**EXERCISE DETAILS**
Every line in the records below between the one holding "Producători de vin (414, 13)" and the one holding "Prețioasele fructe și", inclusive, is to be set down exactly; all other lines are to be left out.

**MATERIAL FOR THIS EXERCISE**

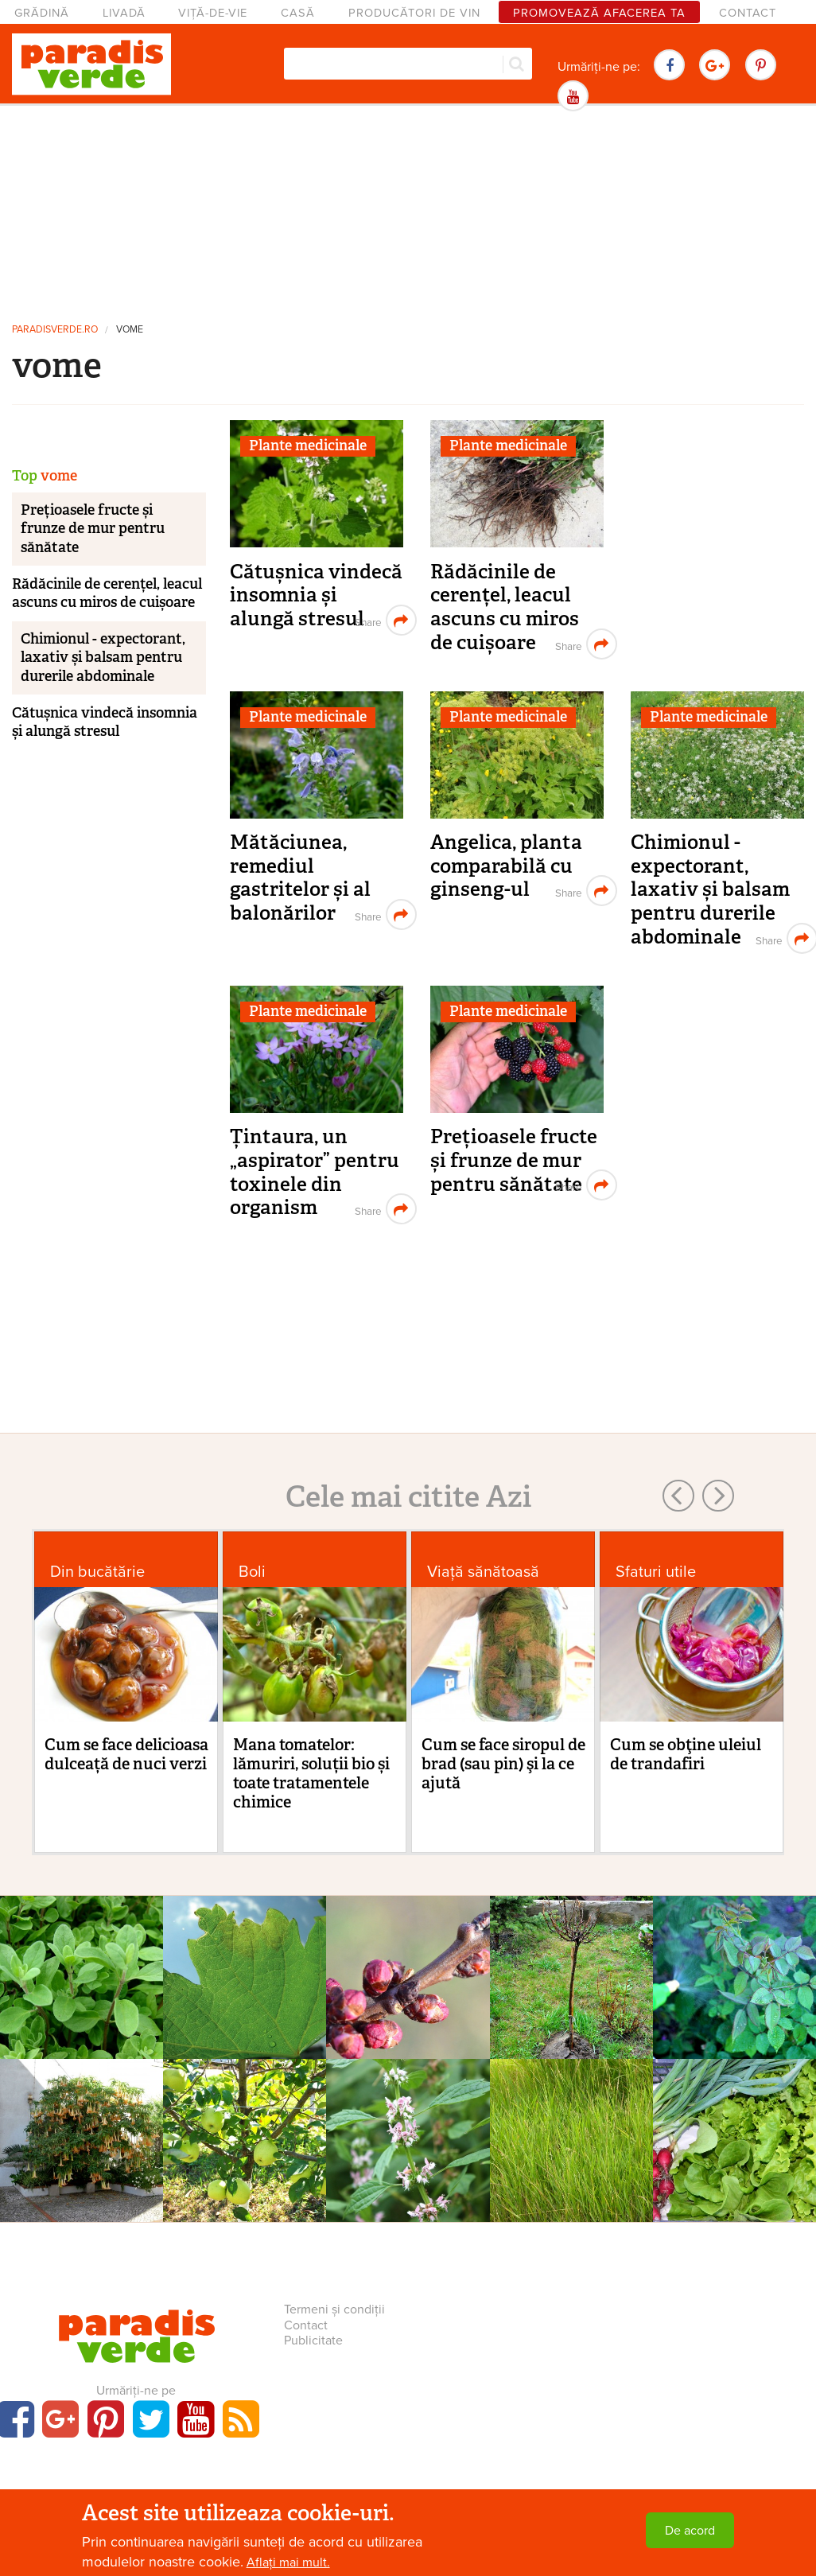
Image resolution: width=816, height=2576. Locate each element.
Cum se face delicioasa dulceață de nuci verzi (126, 1754)
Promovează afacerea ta (599, 13)
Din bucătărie (97, 1571)
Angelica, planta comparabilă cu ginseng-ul (506, 865)
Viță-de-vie (212, 13)
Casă (298, 13)
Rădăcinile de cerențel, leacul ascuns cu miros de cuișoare (504, 607)
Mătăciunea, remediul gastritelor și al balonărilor (300, 877)
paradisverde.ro (55, 330)
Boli (252, 1571)
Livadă (124, 13)
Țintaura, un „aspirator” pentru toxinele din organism (314, 1171)
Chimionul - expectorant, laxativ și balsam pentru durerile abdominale (710, 889)
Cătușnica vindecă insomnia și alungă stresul (316, 595)
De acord (690, 2531)
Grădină (41, 13)
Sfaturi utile (656, 1571)
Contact (747, 13)
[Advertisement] (408, 210)
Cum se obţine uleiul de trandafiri (685, 1754)
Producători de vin (414, 13)
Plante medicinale (308, 445)
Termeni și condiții (334, 2309)
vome (129, 330)
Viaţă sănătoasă (483, 1571)
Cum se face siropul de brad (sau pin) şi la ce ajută (503, 1763)
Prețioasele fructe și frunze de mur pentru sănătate (513, 1160)
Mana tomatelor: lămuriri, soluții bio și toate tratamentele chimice (311, 1773)
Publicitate (313, 2340)
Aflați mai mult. (288, 2562)
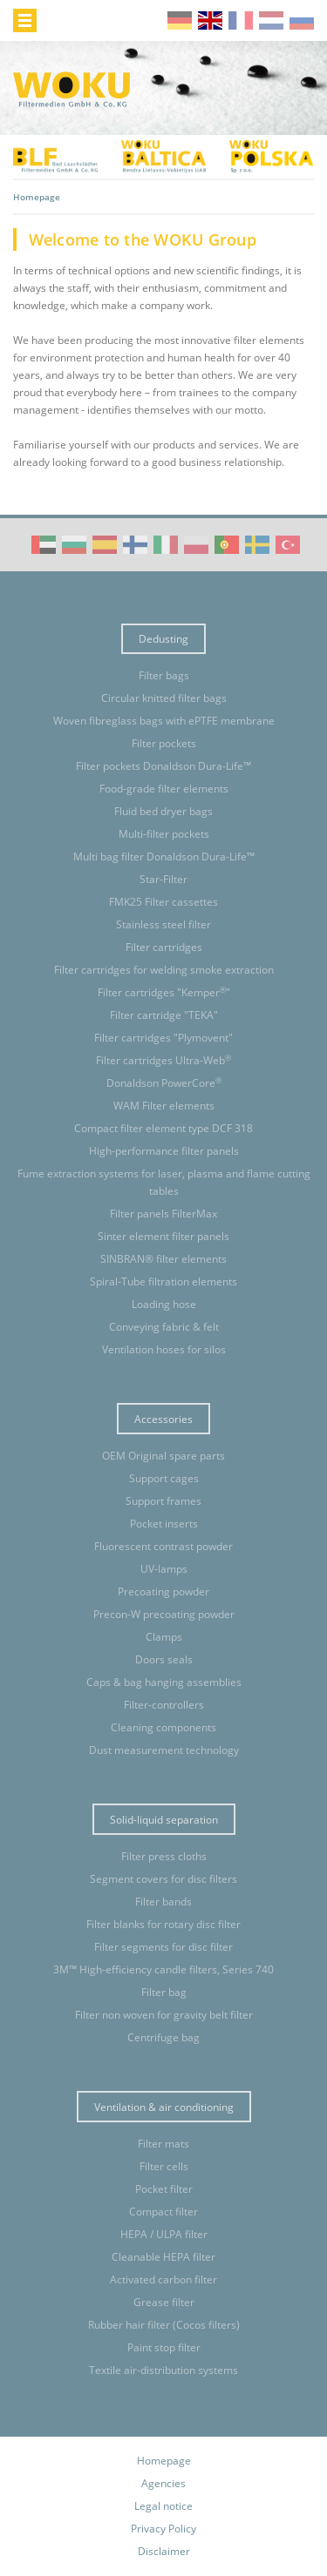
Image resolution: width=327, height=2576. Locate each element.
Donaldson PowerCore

**SOLVED PROBLEM**
Producători de vin (414, 13)
Plante medicinale (308, 445)
Termeni și condiții (334, 2309)
vome (129, 330)
Viaţă sănătoasă (483, 1571)
Cum se face siropul de brad (sau pin) şi la ce ajută (503, 1763)
Prețioasele fructe și frunze de mur pentru sănătate (513, 1160)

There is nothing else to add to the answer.